Part of The Sopranos featuring James Gandolfini, Edie Falco, Lorraine Bracco, Michael Imperioli, and Dominic Chianese.
He was 6 when a manager spotted him on a Manhattan street and put him in a Pizza Hut commercial. By 10 he was back, doing TV spots before landing the part that would define his career: AJ Soprano on HBO's The Sopranos in 1999. It's one of the rare TV roles that aged with the actor in real time. He played Tony's sulky, identity-confused son for eight years and six seasons, going from kid to young adult without the show pretending otherwise.
The Sopranos ended in 2007 and he walked away. Not a break. An exit. He moved to Las Vegas, spent years gambling and partying, and substance issues followed. He got sober in 2013. He returned to acting in Tom Segura's Netflix series Bad Thoughts in 2025, nearly two decades after his last real screen credit. The bar for 'comeback' is higher when you started on a show still argued about fifteen years after it ended.

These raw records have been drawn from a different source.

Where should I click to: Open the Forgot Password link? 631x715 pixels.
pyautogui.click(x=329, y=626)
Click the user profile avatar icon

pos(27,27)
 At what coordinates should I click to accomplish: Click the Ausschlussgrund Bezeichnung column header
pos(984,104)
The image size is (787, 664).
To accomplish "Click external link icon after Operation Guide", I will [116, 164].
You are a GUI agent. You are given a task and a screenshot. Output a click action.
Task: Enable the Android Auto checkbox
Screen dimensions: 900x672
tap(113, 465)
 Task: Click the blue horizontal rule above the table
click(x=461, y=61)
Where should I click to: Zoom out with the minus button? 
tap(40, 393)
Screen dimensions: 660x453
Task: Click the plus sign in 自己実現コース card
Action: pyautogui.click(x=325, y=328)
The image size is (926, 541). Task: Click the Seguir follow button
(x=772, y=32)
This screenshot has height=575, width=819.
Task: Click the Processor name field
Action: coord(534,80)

In the summer of 2001, mid-run on The Sopranos, he was arrested as an accomplice in the mugging of two Brazilian teenagers and was found with marijuana. He faced up to 15 years in prison. He pled down to a misdemeanor and got three years of probation, then went back to set. He'd been playing poker since his grandmother taught him as a kid, which explains where the Vegas years eventually led. He's the kind of actor whose most famous work happened before he was old enough to legally buy a beer.